### TASK GOAL
Pictures aside, return all of the records exactly as they stand.

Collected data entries
============================================================
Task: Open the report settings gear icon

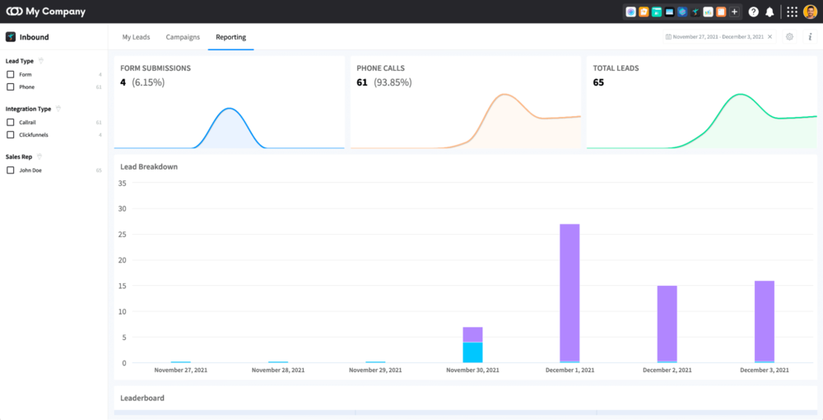Action: (x=789, y=37)
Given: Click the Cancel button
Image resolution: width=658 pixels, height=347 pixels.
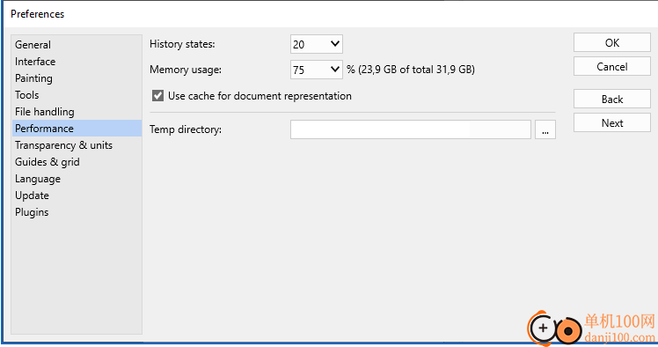Looking at the screenshot, I should pos(612,66).
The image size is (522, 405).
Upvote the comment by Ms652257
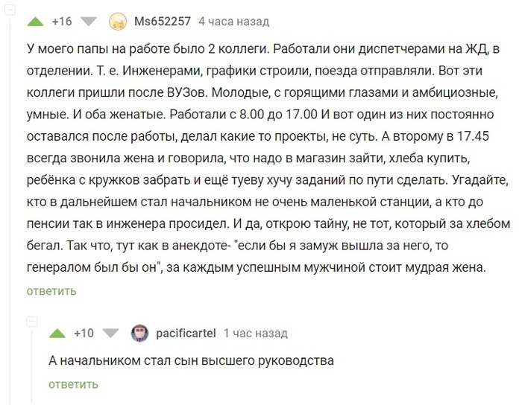[x=35, y=22]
============================================================
### TASK ANSWER
Task: Open the report settings gear icon

Action: (x=789, y=37)
Given: Click the Cancel button
Image resolution: width=658 pixels, height=347 pixels.
Looking at the screenshot, I should pos(612,66).
The image size is (522, 405).
Upvote the comment by Ms652257
[x=35, y=22]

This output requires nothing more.